Me sorprendió que en aquella multitud ecuánime, educada y devota, todos al mismo tiempo, querían apoderarse los primeros de la cruz. Y por tocar y llevar la cruz, la gente descontrolada y tensa, perdía la educación, se empujaban unos a otros y entre unos y otros, a codazos, luchaban para abrirse paso y situarse los primeros. Todo por tocar, por llevar una cruz, siendo así que en la realidad de sus vidas, toda aquella gente habría reaccionado al revés, huyendo y escapando de su propia e individual cruz personal. De pronto, desde mi discreto observatorio, pude comprobar cómo cada una de las trescientas personas portaba en el hombro, de hecho, una cruz propia que a todos obligaba a bajar la cabeza y curvar la espalda. Aparecieron trescientas cruces y eran trescientos los nazarenos que realizaban la segunda estación con su personal cruz a cuestas. Jesús carga con la cruz, repetía el franciscano. Pero yo veía que todos, los trescientos, cargaban con la suya. El muchacho de la melena, la chica de la minifalda, el caballero del traje y la corbata, la señora con la mantilla, el hombre de camisa deportiva, y la jovencita de blusa cargada ligera calada. Todos sin excepción. La cruz era compatible con todo: con las gafas de sol, con los collares llamativos, con los amuletos de marfil, con las cámaras fotográficas, con los prismáticos, con los radiocasetes. Nada la eliminaba; le iba todo y con todo se avenía. No había nadie, nadie sin cruz. Hasta los niños, a su peso y medida. Si cada uno poseía ya su propia e inalienable cruz, ¿por qué el incontrolada afán de tocar y llevar otra? ¿No estaba ya la propia, que es la misma, exactamente la misma que la de Cristo?
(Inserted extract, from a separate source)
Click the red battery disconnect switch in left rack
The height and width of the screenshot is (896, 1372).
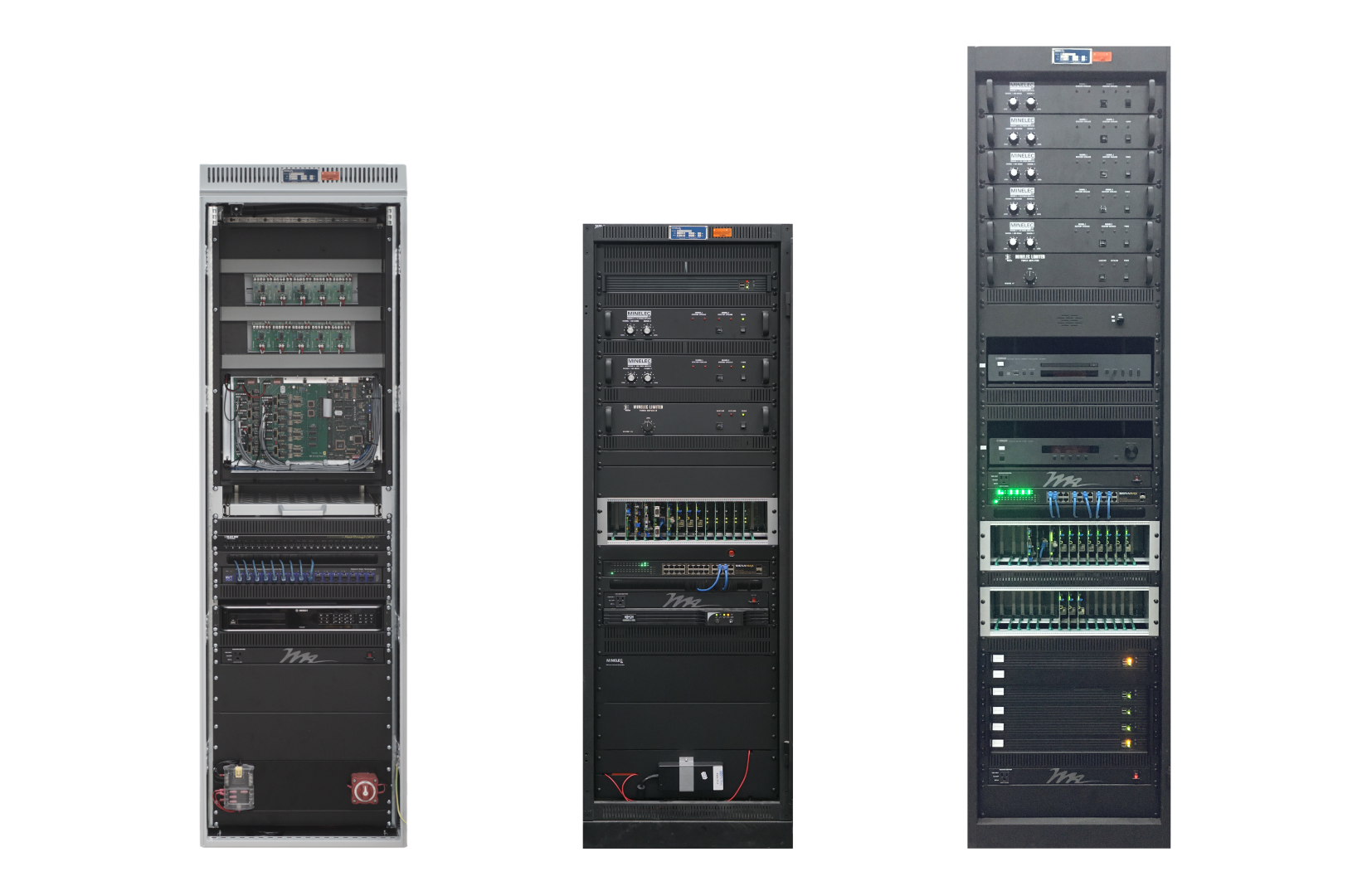[364, 789]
Entonces comprendí también la absurda desproporción, fuera de toda lógica, con que los cristianos tratamos las reliquias que llamamos “auténticas” de la cruz histórica de Cristo, pero no llevamos la cruz de nuestra vida o, por lo menos, no lo hacemos con gozo y con alegría. Porque la cruz es igual para todos. No tiene fronteras, no respeta razas, no pertenece a un solo idioma… La cruz es una realidad internacional que nos iguala y junta a todos. La cruz es el supremo valor humano y divino que podría, si quisiéramos, unirnos, pacificarnos y hermanarnos a todos los hombres. Dios así lo quiere y estos son sus planes. ¿Podrán coincidir algún día los planes de los hombres con los planes de Dios?
Avanzamos unos metros, solamente, no más de sesenta, y ya nos detenemos de nuevo para conmemorar otra estación, la tercera. Jesús cae en tierra. Por primera vez, hemos descendido desde la altura de la Torre Antonia cuesta abajo hasta llegar a un típico cruce de calles, un juego de esquinas.
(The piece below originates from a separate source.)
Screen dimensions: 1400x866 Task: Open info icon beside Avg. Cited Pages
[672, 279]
El sitio tiene de todo: nudo de comunicaciones dos, reposo de desocupados y apostadero de curiosos. Se llama en árabe Cugat, el valle, y en hebreo, Ilopeón, Calle de los Queseros. Pero su nombre radical es, ante todo, Vía Dolorosa, porque Cristo cayó en tierra por primera vez, bajo el peso de la cruz. ¡Qué cosa, Cristo! Te pasa exactamente igual que a nosotros. El primer efecto de una cruz, cuando se nos viene encima es hacernos rodar por el suelo, tumbarnos, aplastarnos. Luego ya nos iremos levantando y entonando poco a poco. Me consuela constatar que a ti te pasa lo mismo. Te acaban de echar la cruz encima, has comenzado a caminar, y a los sesenta metros no puedes más y la cruz te tira al suelo. Surge sin querer una pregunta: “¿Cómo aguantaste tan poco?”.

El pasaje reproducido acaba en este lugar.